One way to appreciate the horrific conditions in which First Army fought is through the eyes of war correspondents such as Hemingway, Mack Morriss, and others. Their lyrical prose brings the wooded battlefield to life.
“The firs are thick, and there are 50 square miles of them standing dismal and dripping at the approaches to the Cologne plain,” wrote Morriss for Yank magazine. “The bodies of the firs begin close to ground so that each fir interlocks its body with another. At the height of a man standing is a mass of dark, impenetrable green. But at the height of a man crawling, there is room, and it is like a room, low-roofed and forbidding. And through this cave moved the infantry.”
The Siegfried Line, or West Wall, in the Hürtgen consisted of two bands. The Americans would first encounter the outer belt, known as the Scharnhorst Line, and then the inner belt, known as the Schill Line. German work parties had built these fortifications with steel and concrete before the war, and they multiplied the defensive strength of the German units occupying them many fold.
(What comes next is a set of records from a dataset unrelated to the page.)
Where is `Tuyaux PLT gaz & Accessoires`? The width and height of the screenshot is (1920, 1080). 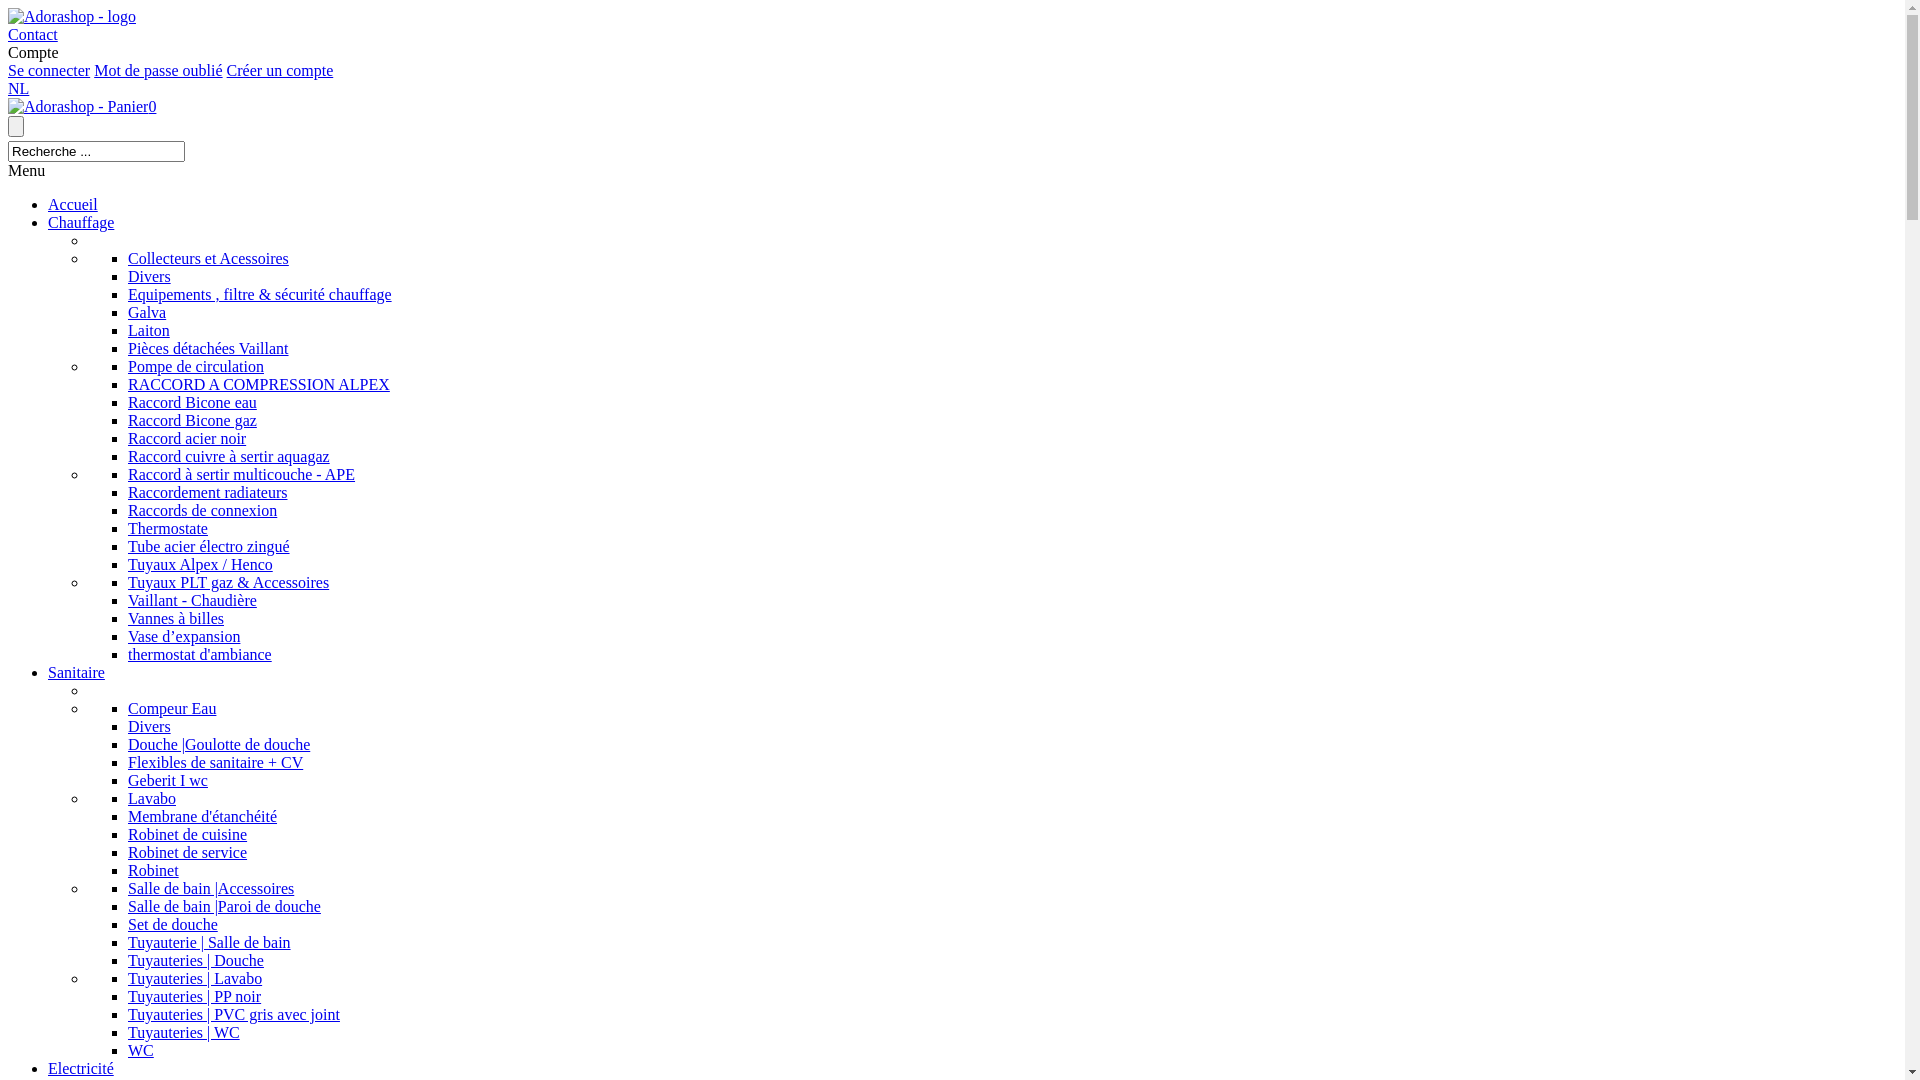 Tuyaux PLT gaz & Accessoires is located at coordinates (228, 582).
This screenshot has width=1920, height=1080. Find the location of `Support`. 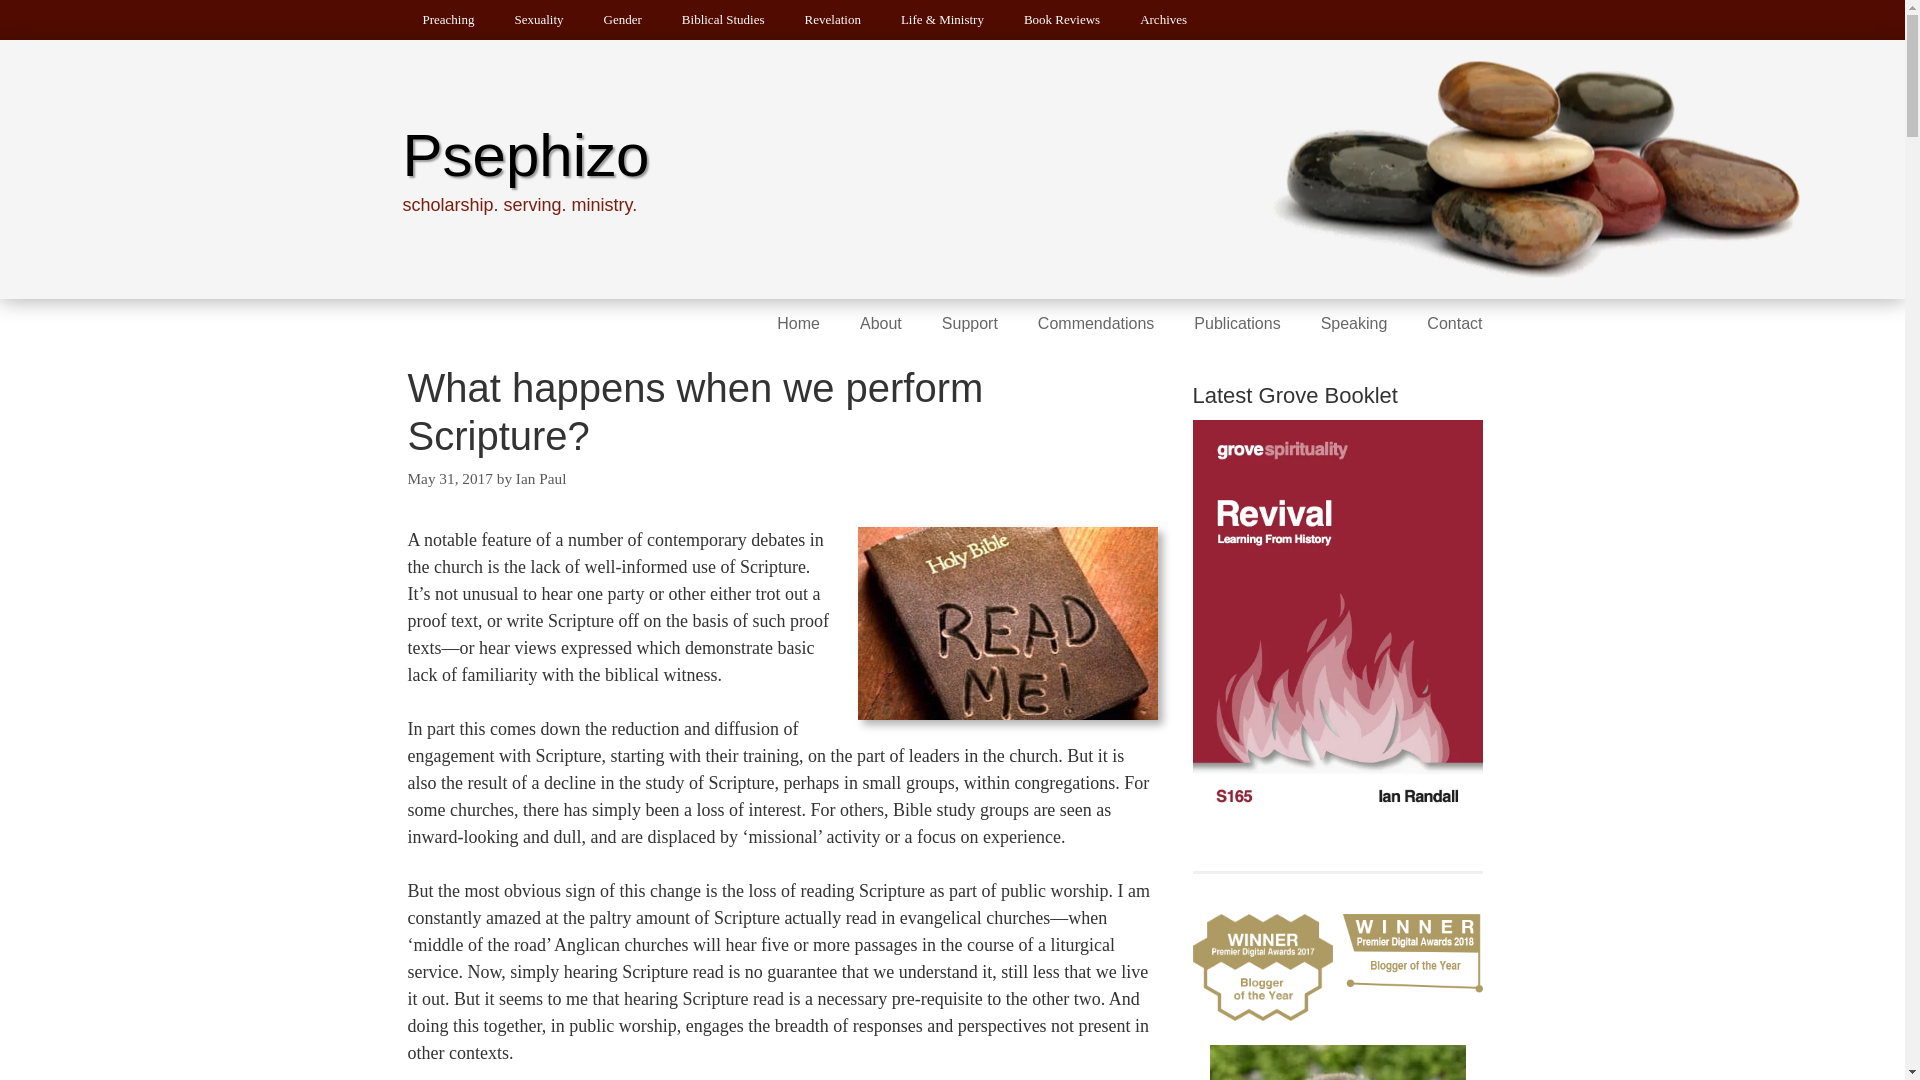

Support is located at coordinates (969, 324).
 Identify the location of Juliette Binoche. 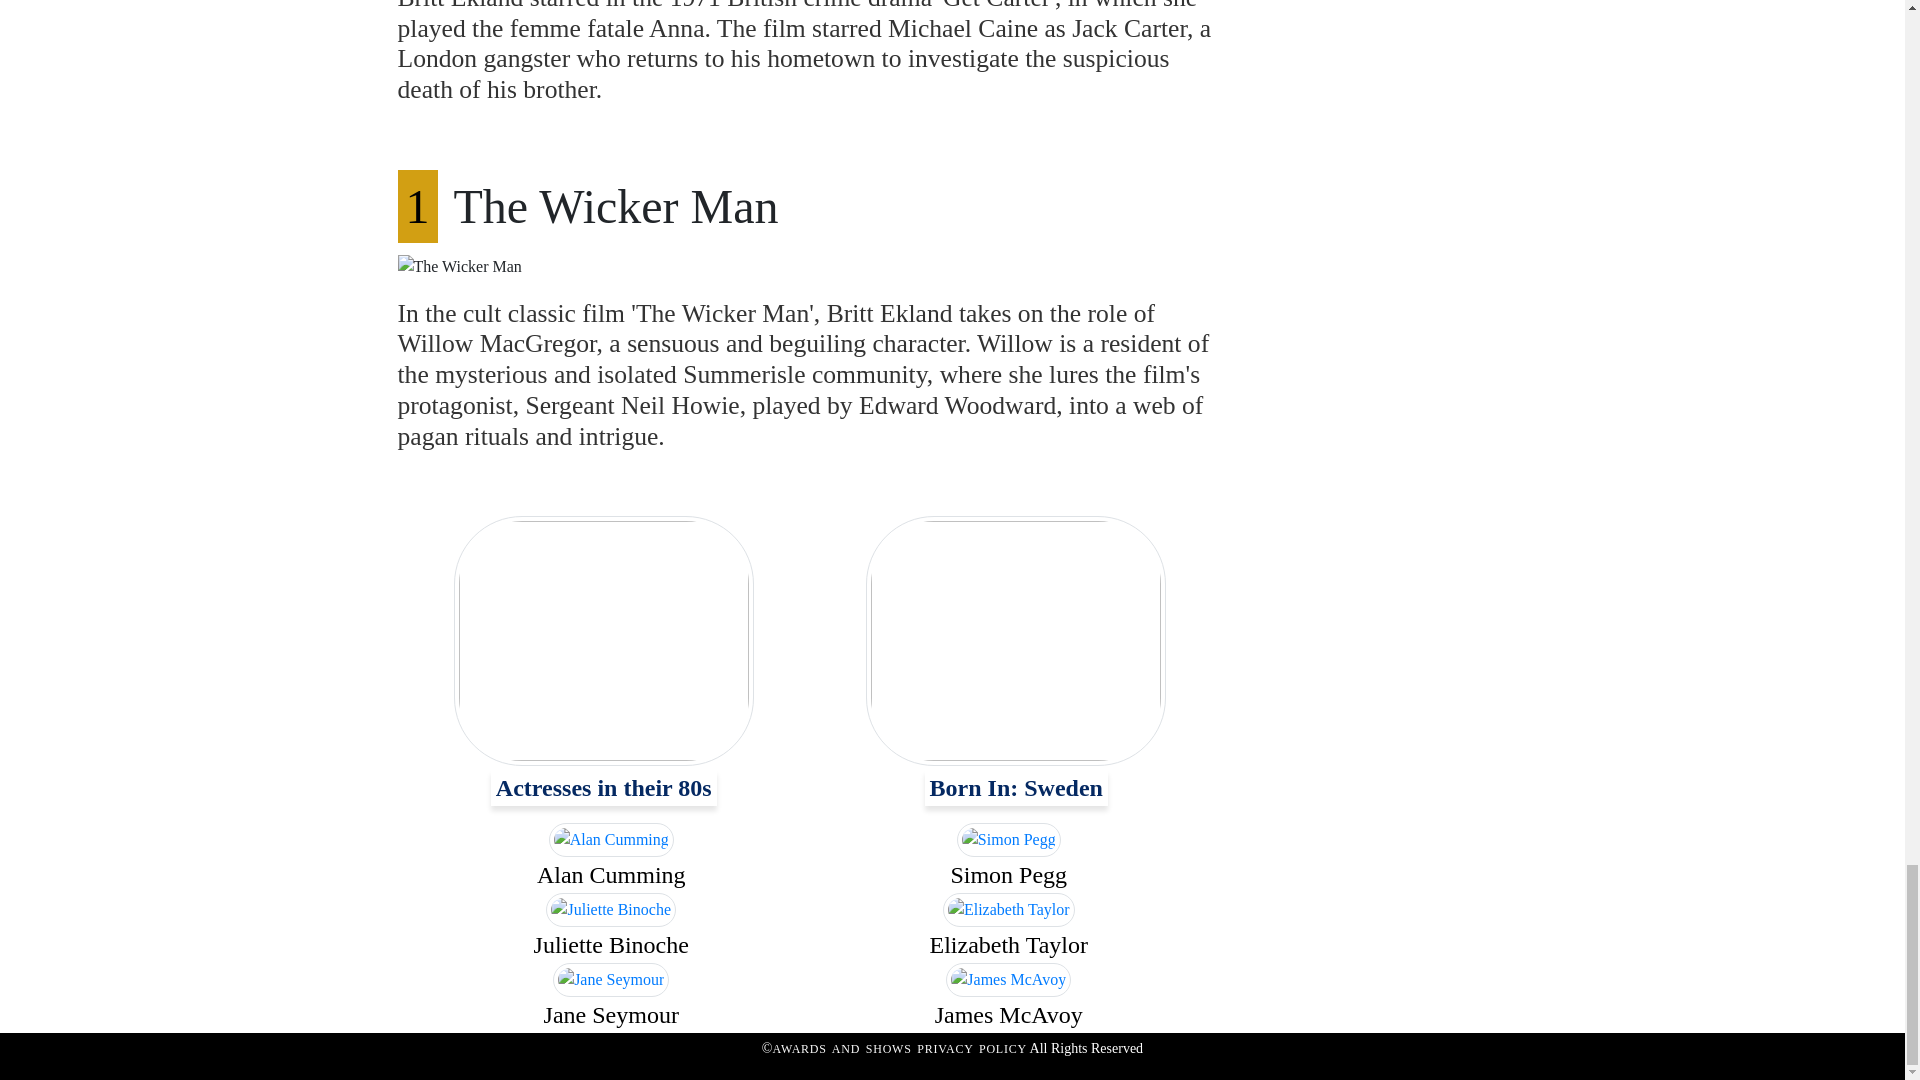
(611, 944).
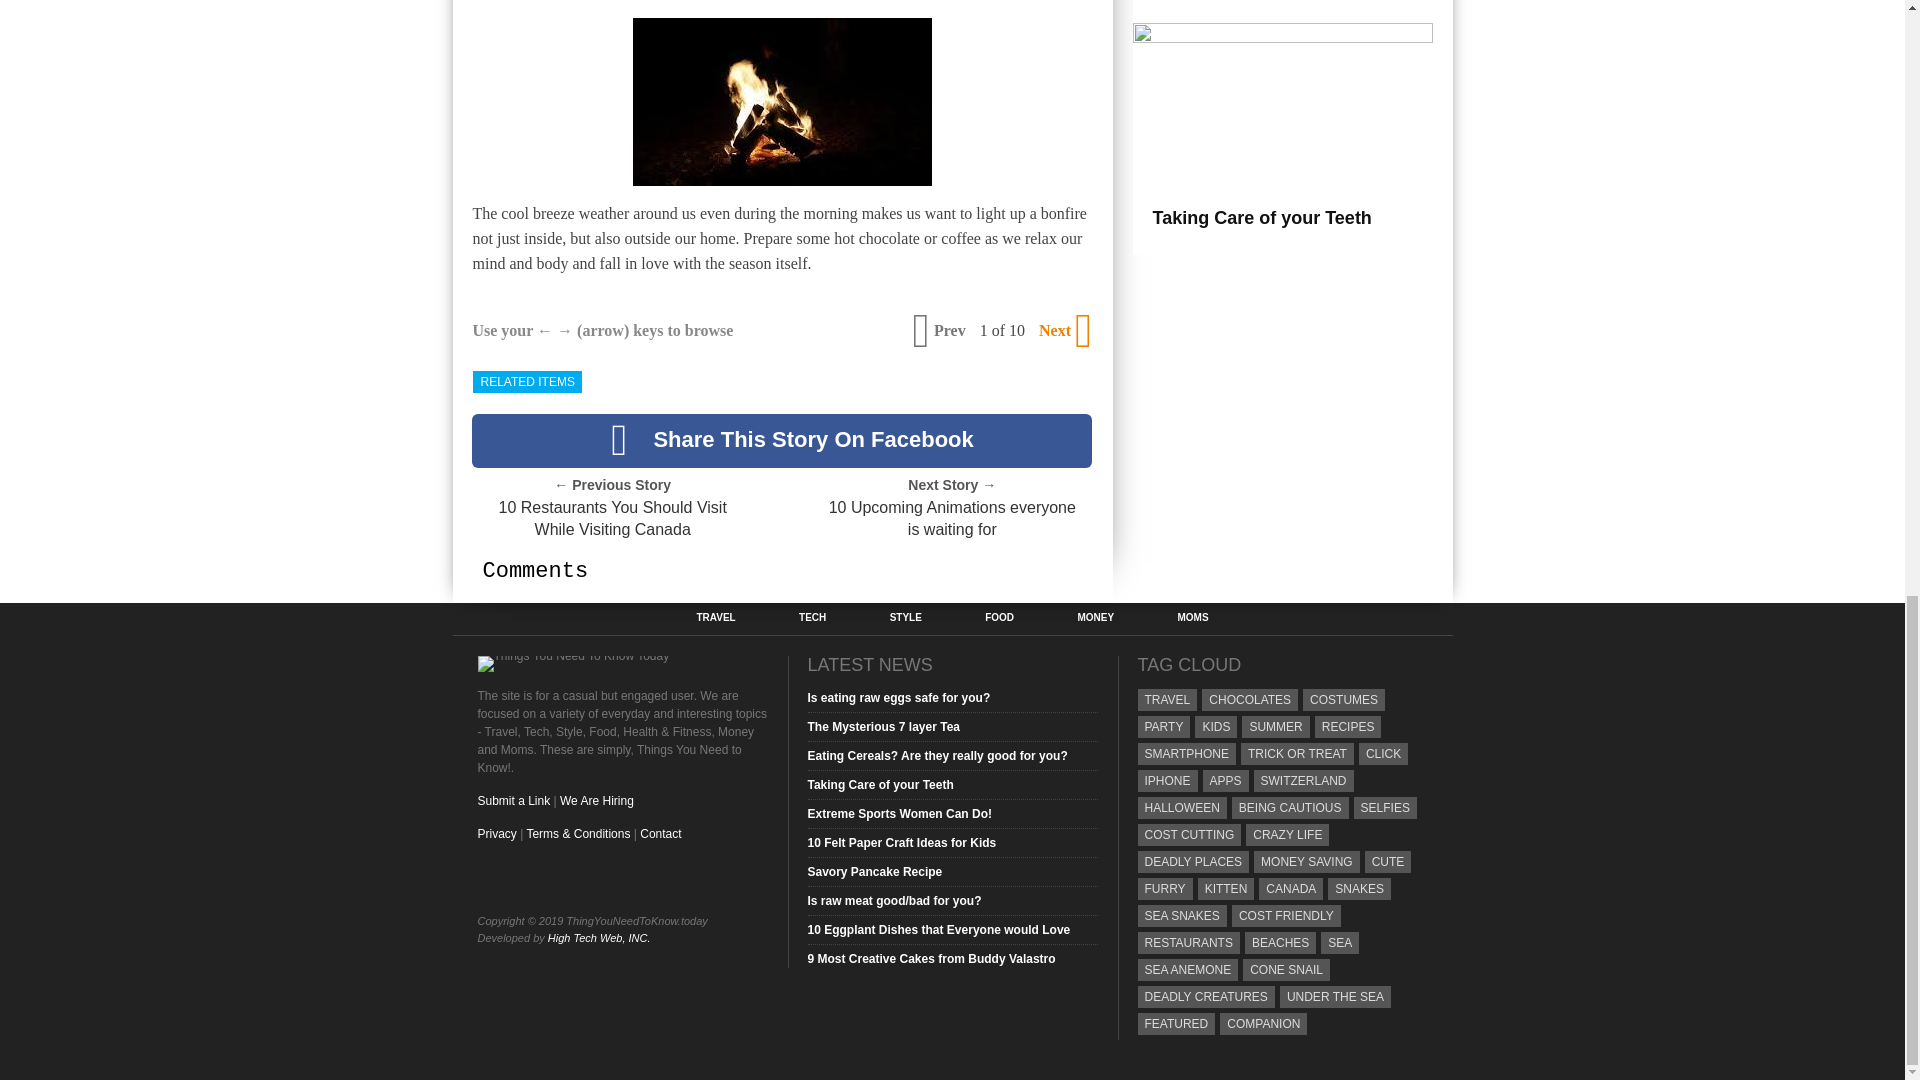 The width and height of the screenshot is (1920, 1080). Describe the element at coordinates (1063, 330) in the screenshot. I see `Next` at that location.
Taken together, the dense forest and Siegfried Line fortifications were a nearly insurmountable challenge for an attacking force that could not bring to bear its airpower, artillery, and armor in a satisfactory manner in the thick woods.
The German forces sent to defend the Hürtgen had added their own obstructions. These last-minute obstacles, including roadblocks and log and earth bunkers, were “prepared magnificently,” wrote Morriss.
The Germans effective use of their artillery prolonged the fight. Hemingway saw firsthand the staggering firepower of the German 88mm flak gun used in direct ground support in the Hürtgen Forest. “The tanks and [tank destroyers] got up the hill and the flak guns (German antiaircraft guns, which fire almost as rapidly as machine guns, being used for direct fire on the ground against the attacking troops) opened up first,” wrote Hemingway in Collier’s Weekly, who accompanied the 22nd Infantry Regiment into the forest.
“American infantry moved up ahead of the M4 Sherman tanks to begin prying the Germans out of their bunkers,” wrote Hemingway. “About that time they really opened up with the 88s—the 88s and all that flak. One [tank destroyer] hit a mine … and the tanks began to run.”
But the Americans had what it takes to get the job done. And they gave as well as they received. Hemingway recalls watching a U.S. tank destroyer fire at close range at the steel door of a bunker to get the occupants to surrender. “That old Wump gun fired about six rounds and blasted that door in, and then you ought to have heard them want to come out,” he wrote. “They started to come out, and you never seen such a mess. Every one of them was wounded in five or six different places from pieces of concrete and steel.” This and similar techniques were repeated until the forest was clear.